* Passage shown
7. Most of these don’t apply but are basically concepts regarding the sun. However, he was called the Savior in the recital of a catechism found in Egypt. The depictions in the Mithraeum will also make it easy to infer that he was a savior figure bringing aid to the people. Primarily being worshiped by the military it could be inferred that he would be looked to for guidance and protection.
8. Yes according to this book, Antonía Tripolitis (2002). Religions of the Hellenistic-Roman age. He was worshiped on Sunday and was prayed to three times a day. While I cannot vouch for this validity, worshiping a solar deity on the day of the sun makes sense. Worshiping the Hebrew Gods or his incarnation (Jesus) on any other day than the Sabbath (Saturday) seems off. Which points to this being a possible influence for Christians. Studies have shown that those who gathered in the Shrines to Mithras did have a ritual meal together. However, having a meal at a gathering, even a religious one, was common during that time in Rome.

* Given request A
Reproduce the entire passage about Mithras word for word.

* Data for processing
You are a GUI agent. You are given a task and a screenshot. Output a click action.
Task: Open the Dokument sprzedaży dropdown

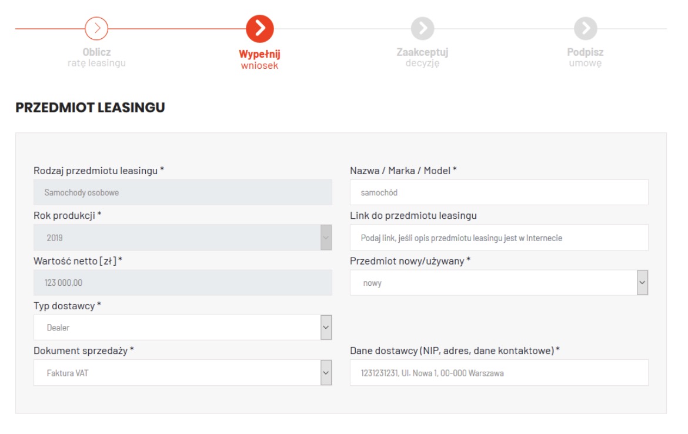326,373
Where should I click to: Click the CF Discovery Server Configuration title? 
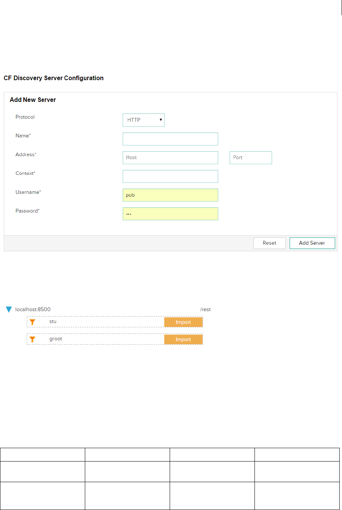[53, 78]
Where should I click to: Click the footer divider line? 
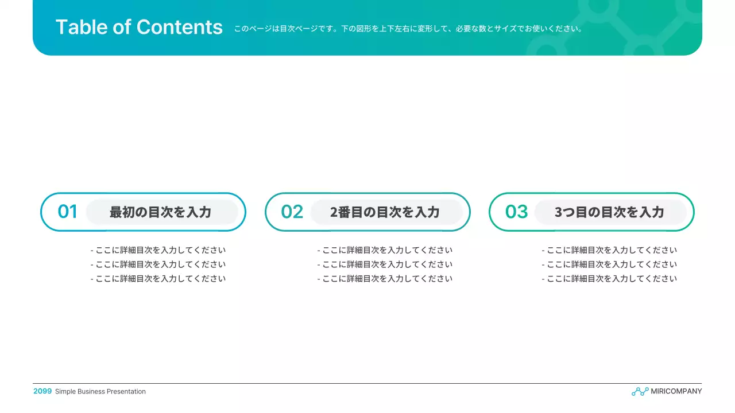368,381
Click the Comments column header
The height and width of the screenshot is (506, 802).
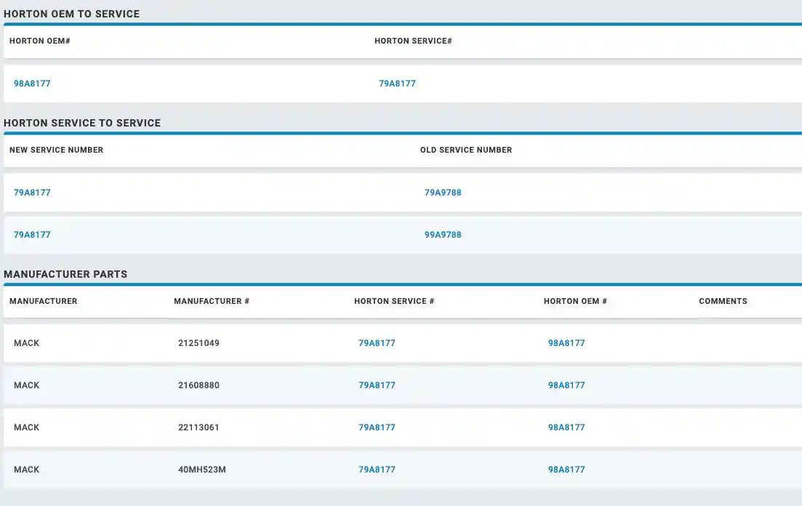click(x=723, y=301)
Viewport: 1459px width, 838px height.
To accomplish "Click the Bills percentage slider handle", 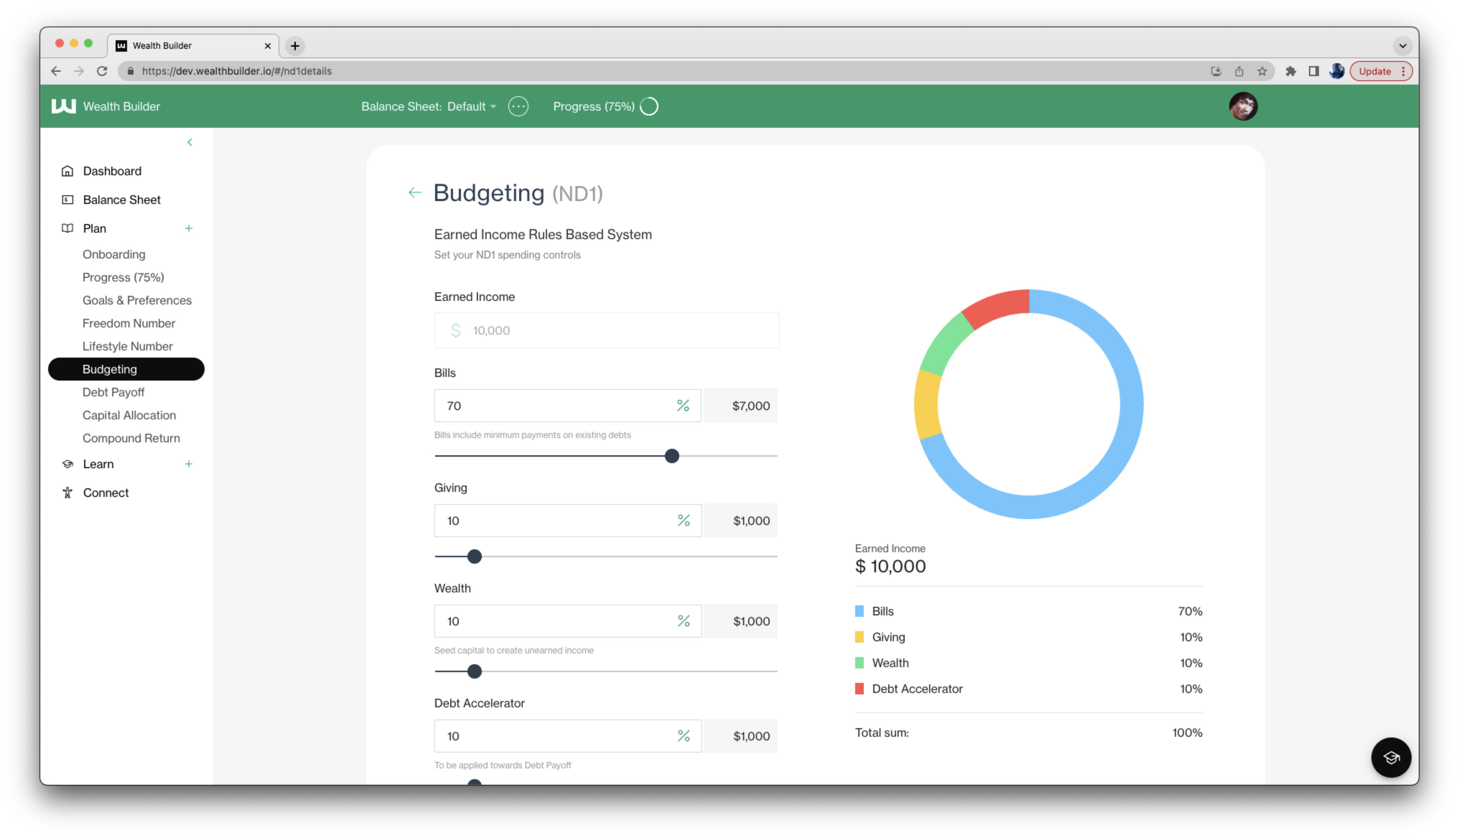I will pyautogui.click(x=671, y=456).
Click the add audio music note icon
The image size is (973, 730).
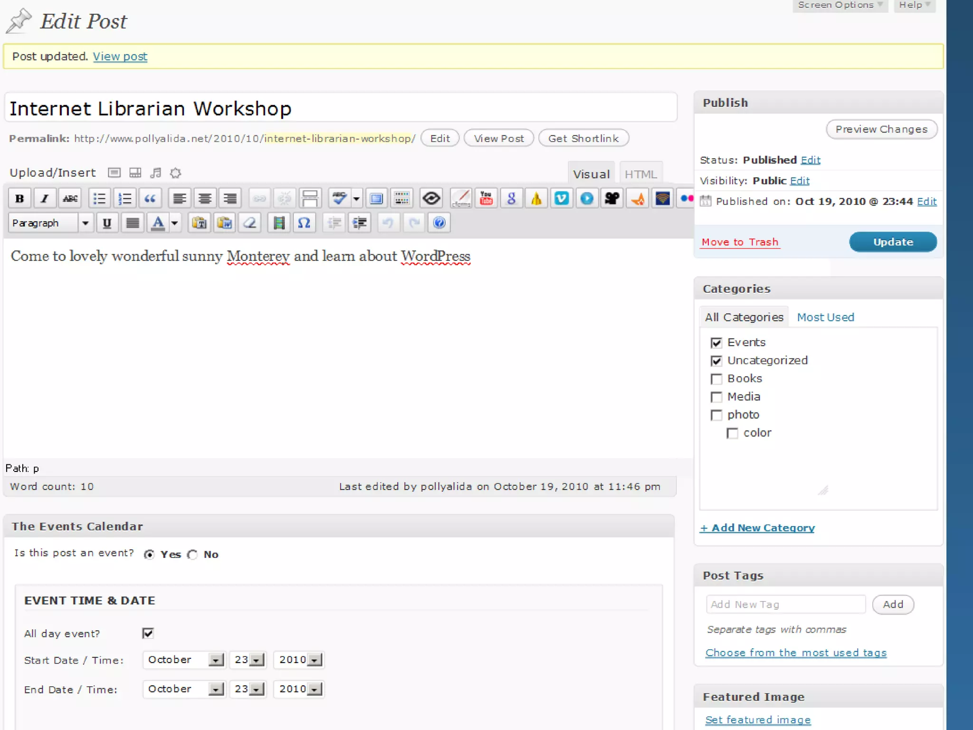[x=155, y=173]
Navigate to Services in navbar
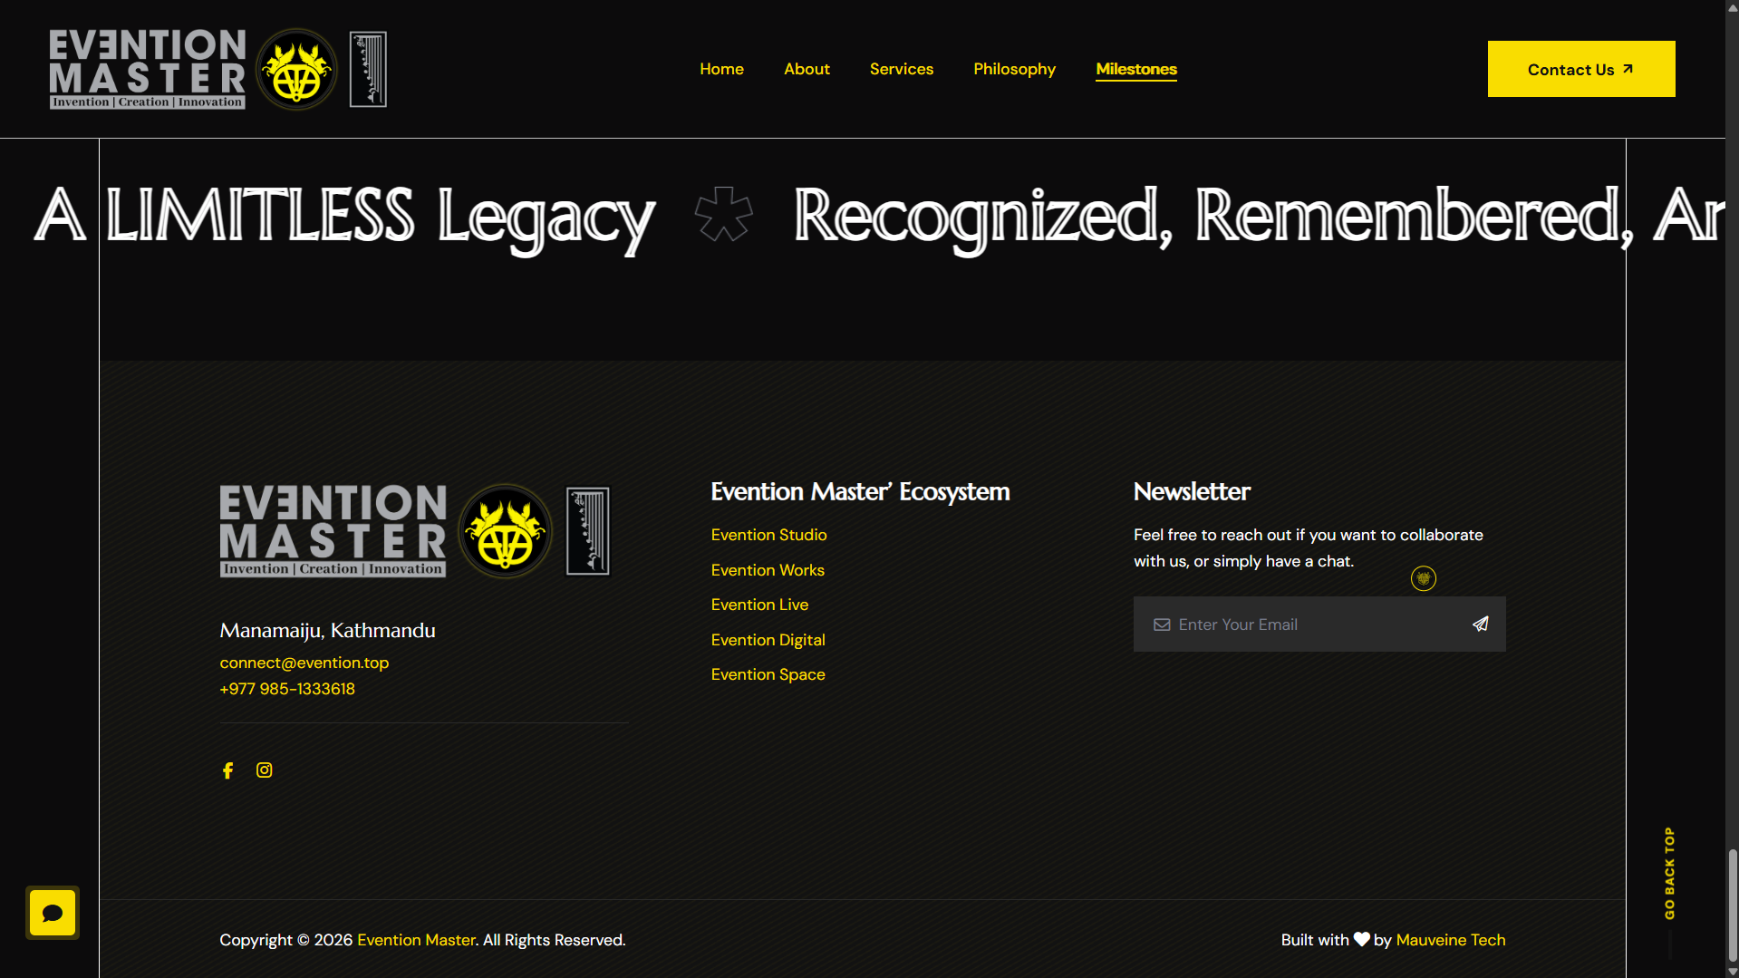This screenshot has height=978, width=1739. coord(901,69)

* Given request B
In the entries, rewrite the stretch from the line containing "Click the add audio music note icon" through the end of the entries, replacing "navbar" with "navigation bar" and leaving everything else unchanged. Leave the pictures out.

* Written reply A
7. Most of these don’t apply but are basically concepts regarding the sun. However, he was called the Savior in the recital of a catechism found in Egypt. The depictions in the Mithraeum will also make it easy to infer that he was a savior figure bringing aid to the people. Primarily being worshiped by the military it could be inferred that he would be looked to for guidance and protection.
8. Yes according to this book, Antonía Tripolitis (2002). Religions of the Hellenistic-Roman age. He was worshiped on Sunday and was prayed to three times a day. While I cannot vouch for this validity, worshiping a solar deity on the day of the sun makes sense. Worshiping the Hebrew Gods or his incarnation (Jesus) on any other day than the Sabbath (Saturday) seems off. Which points to this being a possible influence for Christians. Studies have shown that those who gathered in the Shrines to Mithras did have a ritual meal together. However, having a meal at a gathering, even a religious one, was common during that time in Rome.

* Written reply B
Click the add audio music note icon
The image size is (973, 730).
[x=155, y=173]
Navigate to Services in navigation bar
This screenshot has height=978, width=1739. coord(901,69)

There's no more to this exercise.